> GIVEN RECORDS:
○ ○ ○ ○ ○ ○ ○

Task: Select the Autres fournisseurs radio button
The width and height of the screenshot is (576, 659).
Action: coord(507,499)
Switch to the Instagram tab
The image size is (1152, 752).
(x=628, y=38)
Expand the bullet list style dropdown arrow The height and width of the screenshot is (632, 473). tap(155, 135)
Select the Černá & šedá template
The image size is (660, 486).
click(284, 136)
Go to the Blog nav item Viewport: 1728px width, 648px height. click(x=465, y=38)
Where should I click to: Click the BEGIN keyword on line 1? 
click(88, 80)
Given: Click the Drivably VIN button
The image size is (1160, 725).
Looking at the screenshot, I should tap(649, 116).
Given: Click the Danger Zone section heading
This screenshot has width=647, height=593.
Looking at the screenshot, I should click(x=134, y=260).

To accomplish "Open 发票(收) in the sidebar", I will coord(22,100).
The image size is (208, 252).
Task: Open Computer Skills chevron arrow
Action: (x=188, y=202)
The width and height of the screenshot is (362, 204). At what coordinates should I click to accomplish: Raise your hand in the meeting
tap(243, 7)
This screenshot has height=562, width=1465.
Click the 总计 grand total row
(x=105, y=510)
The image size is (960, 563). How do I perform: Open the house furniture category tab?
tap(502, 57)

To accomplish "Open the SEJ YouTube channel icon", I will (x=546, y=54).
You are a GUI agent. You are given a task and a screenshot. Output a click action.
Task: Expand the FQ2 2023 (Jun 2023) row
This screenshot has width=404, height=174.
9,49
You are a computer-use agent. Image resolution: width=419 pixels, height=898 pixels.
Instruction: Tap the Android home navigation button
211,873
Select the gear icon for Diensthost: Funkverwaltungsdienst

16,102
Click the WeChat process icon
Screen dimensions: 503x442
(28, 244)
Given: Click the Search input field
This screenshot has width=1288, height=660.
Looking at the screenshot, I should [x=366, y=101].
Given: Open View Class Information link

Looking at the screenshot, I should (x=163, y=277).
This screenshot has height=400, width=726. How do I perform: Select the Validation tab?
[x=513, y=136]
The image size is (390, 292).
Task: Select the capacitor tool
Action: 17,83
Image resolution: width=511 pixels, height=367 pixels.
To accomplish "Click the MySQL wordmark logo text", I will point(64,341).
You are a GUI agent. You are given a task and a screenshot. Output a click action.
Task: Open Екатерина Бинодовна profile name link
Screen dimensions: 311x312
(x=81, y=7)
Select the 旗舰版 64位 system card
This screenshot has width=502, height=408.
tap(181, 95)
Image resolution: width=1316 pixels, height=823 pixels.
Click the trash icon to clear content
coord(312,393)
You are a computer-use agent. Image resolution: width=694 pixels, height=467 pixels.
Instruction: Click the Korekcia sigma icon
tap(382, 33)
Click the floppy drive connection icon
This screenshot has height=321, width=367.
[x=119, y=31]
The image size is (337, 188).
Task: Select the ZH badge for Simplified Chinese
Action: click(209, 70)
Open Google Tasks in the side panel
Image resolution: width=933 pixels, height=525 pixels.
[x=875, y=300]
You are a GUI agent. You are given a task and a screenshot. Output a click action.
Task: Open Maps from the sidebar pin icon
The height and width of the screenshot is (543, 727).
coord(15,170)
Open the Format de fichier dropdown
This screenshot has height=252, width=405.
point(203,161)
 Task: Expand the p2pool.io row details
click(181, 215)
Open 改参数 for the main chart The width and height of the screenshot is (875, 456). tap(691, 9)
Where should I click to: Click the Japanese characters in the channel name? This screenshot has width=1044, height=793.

○ ○ ○ ○ ○ ○ ○

> EXERCISE REQUIREMENTS: Recast every line of the material above as a Markdown table with the columns Row and Line. Give each line its own numbered row and leave out blank lines.

> TASK SOLUTION:
| Row | Line |
|---|---|
| 1 | Task: Select the Autres fournisseurs radio button |
| 2 | The width and height of the screenshot is (576, 659). |
| 3 | Action: coord(507,499) |
| 4 | Switch to the Instagram tab |
| 5 | The image size is (1152, 752). |
| 6 | (x=628, y=38) |
| 7 | Expand the bullet list style dropdown arrow The height and width of the screenshot is (632, 473). tap(155, 135) |
| 8 | Select the Černá & šedá template |
| 9 | The image size is (660, 486). |
| 10 | click(284, 136) |
| 11 | Go to the Blog nav item Viewport: 1728px width, 648px height. click(x=465, y=38) |
| 12 | Where should I click to: Click the BEGIN keyword on line 1?  |
| 13 | click(88, 80) |
| 14 | Given: Click the Drivably VIN button |
| 15 | The image size is (1160, 725). |
| 16 | Looking at the screenshot, I should tap(649, 116). |
| 17 | Given: Click the Danger Zone section heading |
| 18 | This screenshot has width=647, height=593. |
| 19 | Looking at the screenshot, I should click(x=134, y=260). |
| 20 | To accomplish "Open 发票(收) in the sidebar", I will coord(22,100). |
| 21 | The image size is (208, 252). |
| 22 | Task: Open Computer Skills chevron arrow |
| 23 | Action: (x=188, y=202) |
| 24 | The width and height of the screenshot is (362, 204). At what coordinates should I click to accomplish: Raise your hand in the meeting |
| 25 | tap(243, 7) |
| 26 | This screenshot has height=562, width=1465. |
| 27 | Click the 总计 grand total row |
| 28 | (x=105, y=510) |
| 29 | The image size is (960, 563). How do I perform: Open the house furniture category tab? |
| 30 | tap(502, 57) |
| 31 | To accomplish "Open the SEJ YouTube channel icon", I will (x=546, y=54). |
| 32 | You are a GUI agent. You are given a task and a screenshot. Output a click action. |
| 33 | Task: Expand the FQ2 2023 (Jun 2023) row |
| 34 | This screenshot has width=404, height=174. |
| 35 | 9,49 |
| 36 | You are a computer-use agent. Image resolution: width=419 pixels, height=898 pixels. |
| 37 | Instruction: Tap the Android home navigation button |
| 38 | 211,873 |
| 39 | Select the gear icon for Diensthost: Funkverwaltungsdienst |
| 40 | 16,102 |
| 41 | Click the WeChat process icon |
| 42 | Screen dimensions: 503x442 |
| 43 | (28, 244) |
| 44 | Given: Click the Search input field |
| 45 | This screenshot has width=1288, height=660. |
| 46 | Looking at the screenshot, I should [x=366, y=101]. |
| 47 | Given: Open View Class Information link |
| 48 | Looking at the screenshot, I should (x=163, y=277). |
| 49 | This screenshot has height=400, width=726. How do I perform: Select the Validation tab? |
| 50 | [x=513, y=136] |
| 51 | The image size is (390, 292). |
| 52 | Task: Select the capacitor tool |
| 53 | Action: 17,83 |
| 54 | Image resolution: width=511 pixels, height=367 pixels. |
| 55 | To accomplish "Click the MySQL wordmark logo text", I will point(64,341). |
| 56 | You are a GUI agent. You are given a task and a screenshot. Output a click action. |
| 57 | Task: Open Екатерина Бинодовна profile name link |
| 58 | Screen dimensions: 311x312 |
| 59 | (x=81, y=7) |
| 60 | Select the 旗舰版 64位 system card |
| 61 | This screenshot has width=502, height=408. |
| 62 | tap(181, 95) |
| 63 | Image resolution: width=1316 pixels, height=823 pixels. |
| 64 | Click the trash icon to clear content |
| 65 | coord(312,393) |
| 66 | You are a computer-use agent. Image resolution: width=694 pixels, height=467 pixels. |
| 67 | Instruction: Click the Korekcia sigma icon |
| 68 | tap(382, 33) |
| 69 | Click the floppy drive connection icon |
| 70 | This screenshot has height=321, width=367. |
| 71 | [x=119, y=31] |
| 72 | The image size is (337, 188). |
| 73 | Task: Select the ZH badge for Simplified Chinese |
| 74 | Action: click(209, 70) |
| 75 | Open Google Tasks in the side panel |
| 76 | Image resolution: width=933 pixels, height=525 pixels. |
| 77 | [x=875, y=300] |
| 78 | You are a GUI agent. You are given a task and a screenshot. Output a click action. |
| 79 | Task: Open Maps from the sidebar pin icon |
| 80 | The height and width of the screenshot is (543, 727). |
| 81 | coord(15,170) |
| 82 | Open the Format de fichier dropdown |
| 83 | This screenshot has height=252, width=405. |
| 84 | point(203,161) |
| 85 |  Task: Expand the p2pool.io row details |
| 86 | click(181, 215) |
| 87 | Open 改参数 for the main chart The width and height of the screenshot is (875, 456). tap(691, 9) |
| 88 | Where should I click to: Click the Japanese characters in the channel name? This screenshot has width=1044, height=793. |